I have to agree with sajith. The article lamented the fact that newspapers in cities such as Baltimore, Boston, and Dallas have severely cut back on their international staff reporters. Maybe I'm just out of the loop or something but why did those newspapers have international reporters in the first place? Shouldn't they be spending their time and resources on covering Baltimore, Boston, and Dallas?

Jun. 25 2009 10:55 AM
sajith from Mumbai, India

No wonder the average mid-sized US Newspaper is declining in profitability and viability. Why on earth would you send a person / maintain a foreign bureau when you could license content on the same from a national newspaper?

I am sure that the average McClatchy reader in each of their markets would have no interest in reading about the Ahmadinejad - Mousavi runoff and the subsequent protests. Even if they did, do you not think that this elite reader would be following the same on ap / bbc / nyt / globalpost or other well known foreign news coverage sites?

In my view, McClatchy should focus on deploying its resources for local news coverage / celebration of local culture, that nobody else provides.

Editors also have a commitment to profitability and sustenance / efficient utilization of the news budget.
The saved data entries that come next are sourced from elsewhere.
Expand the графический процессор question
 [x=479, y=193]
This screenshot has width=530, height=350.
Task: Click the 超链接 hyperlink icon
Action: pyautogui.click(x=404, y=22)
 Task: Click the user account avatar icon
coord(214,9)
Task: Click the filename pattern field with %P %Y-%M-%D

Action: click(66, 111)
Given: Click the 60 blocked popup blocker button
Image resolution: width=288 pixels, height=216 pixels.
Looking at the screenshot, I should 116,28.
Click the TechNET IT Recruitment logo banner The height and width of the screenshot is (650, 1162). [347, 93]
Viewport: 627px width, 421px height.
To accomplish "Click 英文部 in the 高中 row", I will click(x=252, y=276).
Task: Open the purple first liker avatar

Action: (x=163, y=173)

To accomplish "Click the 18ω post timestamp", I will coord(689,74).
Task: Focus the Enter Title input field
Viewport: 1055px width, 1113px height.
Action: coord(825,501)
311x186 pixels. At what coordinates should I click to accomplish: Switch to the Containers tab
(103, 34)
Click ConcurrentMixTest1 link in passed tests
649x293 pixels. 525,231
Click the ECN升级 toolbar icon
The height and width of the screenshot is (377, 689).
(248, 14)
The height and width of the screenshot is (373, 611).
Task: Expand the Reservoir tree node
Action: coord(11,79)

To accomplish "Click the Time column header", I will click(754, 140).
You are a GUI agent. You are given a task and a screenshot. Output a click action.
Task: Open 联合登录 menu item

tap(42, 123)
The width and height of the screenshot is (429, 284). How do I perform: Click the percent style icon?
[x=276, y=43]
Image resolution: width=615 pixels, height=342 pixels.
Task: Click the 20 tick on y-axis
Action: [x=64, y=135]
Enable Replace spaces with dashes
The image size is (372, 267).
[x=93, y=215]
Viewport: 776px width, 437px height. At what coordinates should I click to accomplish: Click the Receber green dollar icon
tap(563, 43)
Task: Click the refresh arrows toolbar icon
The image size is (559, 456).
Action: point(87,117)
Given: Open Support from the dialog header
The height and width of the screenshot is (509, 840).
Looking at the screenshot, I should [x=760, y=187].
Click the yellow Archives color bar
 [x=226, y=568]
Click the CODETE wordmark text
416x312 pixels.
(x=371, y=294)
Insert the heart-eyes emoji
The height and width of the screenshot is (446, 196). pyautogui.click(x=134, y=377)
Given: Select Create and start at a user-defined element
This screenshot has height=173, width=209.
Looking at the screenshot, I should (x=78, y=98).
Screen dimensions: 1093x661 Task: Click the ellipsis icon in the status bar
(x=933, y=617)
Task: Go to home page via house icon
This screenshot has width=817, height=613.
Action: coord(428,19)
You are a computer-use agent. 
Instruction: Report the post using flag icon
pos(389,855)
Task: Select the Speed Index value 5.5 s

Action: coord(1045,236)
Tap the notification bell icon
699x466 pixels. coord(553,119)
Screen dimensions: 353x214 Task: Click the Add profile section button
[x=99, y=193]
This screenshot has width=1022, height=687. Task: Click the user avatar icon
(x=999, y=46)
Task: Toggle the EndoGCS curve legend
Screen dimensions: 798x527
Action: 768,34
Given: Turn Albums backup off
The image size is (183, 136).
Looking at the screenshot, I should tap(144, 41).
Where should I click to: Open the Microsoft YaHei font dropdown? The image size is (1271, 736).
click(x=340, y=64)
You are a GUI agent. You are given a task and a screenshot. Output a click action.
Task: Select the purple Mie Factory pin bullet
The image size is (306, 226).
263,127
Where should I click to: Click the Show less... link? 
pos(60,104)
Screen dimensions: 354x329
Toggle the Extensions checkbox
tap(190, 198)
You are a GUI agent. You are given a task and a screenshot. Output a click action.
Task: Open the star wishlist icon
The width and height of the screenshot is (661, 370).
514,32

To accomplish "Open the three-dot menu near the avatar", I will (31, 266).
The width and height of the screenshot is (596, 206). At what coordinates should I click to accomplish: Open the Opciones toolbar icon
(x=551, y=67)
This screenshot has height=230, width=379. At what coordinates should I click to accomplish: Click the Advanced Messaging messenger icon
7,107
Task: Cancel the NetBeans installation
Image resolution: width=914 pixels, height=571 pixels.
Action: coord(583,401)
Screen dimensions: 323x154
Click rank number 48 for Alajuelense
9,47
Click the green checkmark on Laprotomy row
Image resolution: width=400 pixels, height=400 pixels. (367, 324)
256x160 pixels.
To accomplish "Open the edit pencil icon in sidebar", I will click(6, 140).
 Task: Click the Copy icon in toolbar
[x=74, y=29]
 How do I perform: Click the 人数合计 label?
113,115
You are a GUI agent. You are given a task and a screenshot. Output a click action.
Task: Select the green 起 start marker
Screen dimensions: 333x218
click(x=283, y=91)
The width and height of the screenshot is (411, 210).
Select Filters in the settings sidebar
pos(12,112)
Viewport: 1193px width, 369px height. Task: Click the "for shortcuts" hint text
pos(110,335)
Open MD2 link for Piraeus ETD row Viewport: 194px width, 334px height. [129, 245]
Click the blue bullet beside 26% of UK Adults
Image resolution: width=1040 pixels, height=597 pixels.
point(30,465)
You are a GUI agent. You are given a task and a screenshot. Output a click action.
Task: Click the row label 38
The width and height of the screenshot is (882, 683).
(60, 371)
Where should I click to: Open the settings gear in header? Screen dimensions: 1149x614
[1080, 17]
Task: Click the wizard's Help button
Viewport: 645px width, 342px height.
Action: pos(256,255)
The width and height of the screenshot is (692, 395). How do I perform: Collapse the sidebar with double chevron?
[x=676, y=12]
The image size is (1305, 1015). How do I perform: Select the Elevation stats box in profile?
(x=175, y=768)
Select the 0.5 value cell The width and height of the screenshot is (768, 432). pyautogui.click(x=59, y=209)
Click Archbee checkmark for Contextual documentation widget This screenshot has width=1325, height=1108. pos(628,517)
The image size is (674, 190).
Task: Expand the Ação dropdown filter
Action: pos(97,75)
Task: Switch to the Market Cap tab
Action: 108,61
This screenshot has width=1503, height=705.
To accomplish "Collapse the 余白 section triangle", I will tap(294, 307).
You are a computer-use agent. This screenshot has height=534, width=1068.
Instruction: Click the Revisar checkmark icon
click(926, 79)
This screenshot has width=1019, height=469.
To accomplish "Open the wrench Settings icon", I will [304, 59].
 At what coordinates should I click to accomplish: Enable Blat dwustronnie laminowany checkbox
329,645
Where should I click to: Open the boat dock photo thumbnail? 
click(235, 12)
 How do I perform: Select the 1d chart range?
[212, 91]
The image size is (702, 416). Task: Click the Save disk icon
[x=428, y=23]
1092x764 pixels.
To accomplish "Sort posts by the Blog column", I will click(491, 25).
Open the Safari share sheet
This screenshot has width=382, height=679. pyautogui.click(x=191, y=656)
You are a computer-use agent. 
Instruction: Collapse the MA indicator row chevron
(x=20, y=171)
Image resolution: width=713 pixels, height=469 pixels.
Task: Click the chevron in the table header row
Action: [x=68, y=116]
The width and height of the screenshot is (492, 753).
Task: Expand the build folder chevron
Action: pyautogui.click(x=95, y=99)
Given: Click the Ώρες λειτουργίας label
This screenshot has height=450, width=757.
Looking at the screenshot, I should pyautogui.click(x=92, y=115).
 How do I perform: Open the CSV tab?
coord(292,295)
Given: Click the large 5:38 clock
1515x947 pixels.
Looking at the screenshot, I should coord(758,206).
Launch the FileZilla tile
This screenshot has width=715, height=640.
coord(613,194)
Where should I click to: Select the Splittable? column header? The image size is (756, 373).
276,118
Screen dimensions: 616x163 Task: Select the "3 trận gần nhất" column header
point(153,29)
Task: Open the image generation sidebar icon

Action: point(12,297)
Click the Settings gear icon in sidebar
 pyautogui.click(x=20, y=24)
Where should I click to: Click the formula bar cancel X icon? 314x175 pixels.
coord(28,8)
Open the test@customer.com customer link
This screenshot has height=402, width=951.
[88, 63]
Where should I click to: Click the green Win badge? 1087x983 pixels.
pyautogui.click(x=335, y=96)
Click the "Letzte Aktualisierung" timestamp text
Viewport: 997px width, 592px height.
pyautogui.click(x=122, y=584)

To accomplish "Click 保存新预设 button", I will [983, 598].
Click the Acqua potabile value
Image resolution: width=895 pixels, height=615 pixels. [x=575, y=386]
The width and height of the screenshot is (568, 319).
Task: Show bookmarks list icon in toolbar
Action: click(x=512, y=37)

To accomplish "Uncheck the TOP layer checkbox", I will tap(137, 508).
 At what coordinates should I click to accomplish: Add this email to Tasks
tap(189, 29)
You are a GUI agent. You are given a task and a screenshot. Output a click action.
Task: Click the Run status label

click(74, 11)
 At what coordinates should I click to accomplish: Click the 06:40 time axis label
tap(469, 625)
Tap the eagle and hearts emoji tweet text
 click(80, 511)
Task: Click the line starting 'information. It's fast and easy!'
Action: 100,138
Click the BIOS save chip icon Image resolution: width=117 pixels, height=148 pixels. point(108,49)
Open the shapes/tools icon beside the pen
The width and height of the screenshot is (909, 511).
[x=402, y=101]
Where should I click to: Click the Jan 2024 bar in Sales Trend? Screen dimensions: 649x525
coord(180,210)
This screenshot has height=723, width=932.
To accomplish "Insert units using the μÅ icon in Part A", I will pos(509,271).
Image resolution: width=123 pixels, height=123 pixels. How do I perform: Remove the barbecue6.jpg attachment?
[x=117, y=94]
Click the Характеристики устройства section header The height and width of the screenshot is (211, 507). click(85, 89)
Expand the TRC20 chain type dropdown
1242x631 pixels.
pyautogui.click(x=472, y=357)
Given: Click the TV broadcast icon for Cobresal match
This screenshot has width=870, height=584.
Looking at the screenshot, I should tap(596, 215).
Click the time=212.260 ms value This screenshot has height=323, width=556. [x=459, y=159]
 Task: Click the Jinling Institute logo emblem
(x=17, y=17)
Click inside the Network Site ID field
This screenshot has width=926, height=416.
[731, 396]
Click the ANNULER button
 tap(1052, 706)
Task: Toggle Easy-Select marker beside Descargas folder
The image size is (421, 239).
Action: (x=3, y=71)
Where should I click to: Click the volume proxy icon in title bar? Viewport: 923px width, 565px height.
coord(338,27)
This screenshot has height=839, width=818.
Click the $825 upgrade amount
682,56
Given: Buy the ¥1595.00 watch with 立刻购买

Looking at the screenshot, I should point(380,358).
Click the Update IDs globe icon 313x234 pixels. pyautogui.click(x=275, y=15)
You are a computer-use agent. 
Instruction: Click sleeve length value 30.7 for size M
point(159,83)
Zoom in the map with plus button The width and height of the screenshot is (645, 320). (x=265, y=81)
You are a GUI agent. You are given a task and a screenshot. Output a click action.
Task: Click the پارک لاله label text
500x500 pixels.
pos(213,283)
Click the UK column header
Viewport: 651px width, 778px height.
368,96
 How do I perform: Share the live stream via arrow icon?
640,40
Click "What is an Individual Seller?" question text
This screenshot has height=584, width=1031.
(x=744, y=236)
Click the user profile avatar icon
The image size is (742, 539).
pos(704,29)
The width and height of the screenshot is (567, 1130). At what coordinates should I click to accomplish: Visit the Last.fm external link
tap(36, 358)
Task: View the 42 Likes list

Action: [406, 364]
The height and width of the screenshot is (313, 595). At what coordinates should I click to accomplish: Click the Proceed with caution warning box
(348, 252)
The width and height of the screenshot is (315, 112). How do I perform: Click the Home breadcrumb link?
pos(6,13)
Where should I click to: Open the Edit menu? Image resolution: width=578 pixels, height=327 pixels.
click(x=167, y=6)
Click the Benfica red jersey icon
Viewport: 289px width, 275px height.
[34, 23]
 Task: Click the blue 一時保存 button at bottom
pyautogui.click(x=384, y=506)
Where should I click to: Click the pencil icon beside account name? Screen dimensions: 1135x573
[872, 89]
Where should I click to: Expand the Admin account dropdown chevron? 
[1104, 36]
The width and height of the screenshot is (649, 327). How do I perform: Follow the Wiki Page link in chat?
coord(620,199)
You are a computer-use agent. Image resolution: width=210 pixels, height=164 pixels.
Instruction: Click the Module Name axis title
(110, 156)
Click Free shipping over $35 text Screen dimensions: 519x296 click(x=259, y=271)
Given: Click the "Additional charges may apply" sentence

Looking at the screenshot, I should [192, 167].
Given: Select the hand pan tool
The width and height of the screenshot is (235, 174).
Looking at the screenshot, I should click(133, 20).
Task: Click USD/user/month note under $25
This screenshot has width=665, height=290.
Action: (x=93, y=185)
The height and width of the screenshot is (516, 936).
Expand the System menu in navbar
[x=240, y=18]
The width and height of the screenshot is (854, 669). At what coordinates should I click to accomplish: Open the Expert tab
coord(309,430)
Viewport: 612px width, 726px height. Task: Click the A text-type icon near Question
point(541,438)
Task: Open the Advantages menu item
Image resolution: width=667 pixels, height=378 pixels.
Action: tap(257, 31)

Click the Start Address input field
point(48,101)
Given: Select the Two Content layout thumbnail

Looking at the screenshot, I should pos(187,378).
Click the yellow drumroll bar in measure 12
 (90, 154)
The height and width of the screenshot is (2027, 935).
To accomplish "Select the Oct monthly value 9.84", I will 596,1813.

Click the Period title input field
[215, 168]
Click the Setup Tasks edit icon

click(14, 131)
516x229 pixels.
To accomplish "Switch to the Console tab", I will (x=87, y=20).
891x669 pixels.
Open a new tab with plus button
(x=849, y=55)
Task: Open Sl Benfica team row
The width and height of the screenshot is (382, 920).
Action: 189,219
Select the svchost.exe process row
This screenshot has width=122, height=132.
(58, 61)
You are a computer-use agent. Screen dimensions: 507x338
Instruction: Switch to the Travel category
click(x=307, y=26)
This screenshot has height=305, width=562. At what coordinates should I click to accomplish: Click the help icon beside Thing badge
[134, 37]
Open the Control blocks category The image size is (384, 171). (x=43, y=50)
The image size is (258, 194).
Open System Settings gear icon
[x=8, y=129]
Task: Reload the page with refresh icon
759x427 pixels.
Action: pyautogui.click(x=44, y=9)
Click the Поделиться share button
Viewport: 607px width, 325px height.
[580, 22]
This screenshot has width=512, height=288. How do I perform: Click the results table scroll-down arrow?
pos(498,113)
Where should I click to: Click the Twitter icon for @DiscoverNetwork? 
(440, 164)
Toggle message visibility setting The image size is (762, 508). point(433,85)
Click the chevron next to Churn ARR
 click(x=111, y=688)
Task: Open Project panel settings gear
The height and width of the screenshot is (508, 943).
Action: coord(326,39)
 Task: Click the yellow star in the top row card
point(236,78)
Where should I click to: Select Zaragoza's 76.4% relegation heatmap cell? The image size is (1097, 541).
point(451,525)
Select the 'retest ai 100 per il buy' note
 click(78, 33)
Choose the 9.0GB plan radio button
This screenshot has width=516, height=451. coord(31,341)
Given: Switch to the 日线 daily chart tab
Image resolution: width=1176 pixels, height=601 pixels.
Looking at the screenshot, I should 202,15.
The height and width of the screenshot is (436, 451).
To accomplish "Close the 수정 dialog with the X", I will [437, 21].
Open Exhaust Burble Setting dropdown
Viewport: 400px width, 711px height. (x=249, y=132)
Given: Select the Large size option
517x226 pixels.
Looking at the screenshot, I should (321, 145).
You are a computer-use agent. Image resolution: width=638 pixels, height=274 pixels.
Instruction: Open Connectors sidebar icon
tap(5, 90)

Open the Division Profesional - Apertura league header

This seems to be a clear example of how the commitment to profitability and efficient management of the editorial budget just is lacking.

Jun. 17 2009 12:42 AM
Bill Scott from Seattle

I was listening to how the editor from McClatchy was listing the stories that were broken about how we were lied into the Iraq war and the genecide in Sudan and how with fewer eyes and ears around the world these stories might stay hidden in the future. And I thought, the American public would probably prefer NOT TO KNOW that the president sent us to war on lies and they'd rather not know about genicide most anywhere in the world.
The United States has a long history of Isolationism and I feel part of the trouble that newspapers, TV and Radio news find themselves in is that people are now able to ignore them. They can find their serious entertainment elsewhere.

Jun. 15 2009 10:16 PM
Constance Wiggins from Berkeley

You would think Berkeley would have a vital local newspaper and it did for several years. Unfortunately the Daily Planet has been reduced to a weekly print paper and a sporadic online source for local news. You might think the Daily Planet is a victim of the economy just like every other newspaper in the U.S. That is only partially true. A group of "readers" have taken exception to some of the reporting and have begun a vendetta to destroy the paper. They single out advertisers and try to intimidate them to withdraw their advertising. This seems like dirty pool to me. Is it unusual? Getting international and national news may be difficult and getting harder but getting local news is nigh unto impossible.

Jun. 15 2009 01:56 PM
Chris Johnson from SF, CA

Interesting and disturbing report. It would be fascinating to hear a follow on piece regarding the degree to which NPR itself has become dependent on the BBC as a source for foreign news.